Experiments are performed by investigators in all fields of inquiry, usually to discover something about a particular process or system. An experiment is a test or series of runs in which purposeful changes are made to the input variables of a process or system so that we may observe and identify the reasons for changes that may be observed in the output response. All experiments are designed experiments, some are poorly designed, some are well-designed

Basic Principles of Design of Experiments

The Basic Principles of Design of Experiments are randomization, replication and blocking.

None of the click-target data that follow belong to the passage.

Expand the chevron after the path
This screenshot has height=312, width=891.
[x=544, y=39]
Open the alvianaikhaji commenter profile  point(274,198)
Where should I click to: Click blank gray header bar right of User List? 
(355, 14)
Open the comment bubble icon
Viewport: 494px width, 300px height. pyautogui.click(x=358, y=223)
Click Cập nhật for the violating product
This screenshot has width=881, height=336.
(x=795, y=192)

Terms and Concepts in Design of Experiments

Treatments

Treatments are the different procedures we want to compare. These could be different kinds or amounts of fertilizer in agronomy, different long rate structures in marketing, or different temperatures in a reactor vessel in chemical engineering.

Experimental Units

Experimental units are the things to which we apply the treatments. These could be plots of land receiving fertilizer, groups of customers receiving different rate structures, or batches of feedstock processing at different temperatures.

Responses

Responses are outcomes that we observe after applying a treatment to an experimental unit. That is, the response is what we measure to judge what happened in the experiment; we often have more than one response. Responses for the above examples might be nitrogen content or biomass of corn plants, profit by customer group, or yield and quality of the product per ton of raw material.

Randomization

Randomization is the use of a known, understood probabilistic mechanism for the assignment of treatments to units.

Experimental Error

Experimental Error is the random variation present in all experimental results. Different experimental units will give different responses to the same treatment, and it is often true that applying the same treatment over and over again to the same unit will result in different responses in different trials. Experimental error does not refer to conducting the wrong experiment or dropping test tubes.

Measurement Units

Measurement units (or response units) are the actual objects on which the response is measured. These may differ from the experimental units.

Control

Control has several different uses in design. First, an experiment is controlled because we as experimenters assign treatments to experimental units. Otherwise, we would have an observational study. Second, a control treatment is a standard treatment that is used as a baseline or basis of comparison for the other treatments. This control treatment might bethe treatment in common use, or it might be a null treatment (no treatment at all). For example, a study of new pain killing drugs could use a standard pain killer as a control treatment.

Placebo

Placebo is a null treatment that is used. Placebos are often used with human subjects, because people often respond to any treatment: for example, reduction in headache pain when given a sugar pill.

Factors

Factors combine to form treatments. For example, the baking treatment for a cake involves a given time at a given temperature. The treatment is the combination of time and temperature, but we can vary the time and temperature separately. Thus we speak of a time factor and a temperature factor. Individual settings for each factor are called levels of the factor.

Confounding

Confounding occurs when the effect of one factor or treatment can’t be distinguished from that of another factor or treatment. The two factors or treatments are said to be confounded. Except in very special circumstances, confounding should be avoided.

TOPICS COVERED

  • Single Factor Experiments : Checking the model assumptions, Treatment Contrasts, Multiple Comparisons, Randomized Block Designs, Latin Squares Designs, Balanced Incomplete Block Designs.

  • Factorial Designs: Fixed, Random, and Mixed Models.

  • 2k Factorial designs: Blocking and Confounding in 2k Factorial Designs.

  • Fractional Factorial Designs and Nested Designs.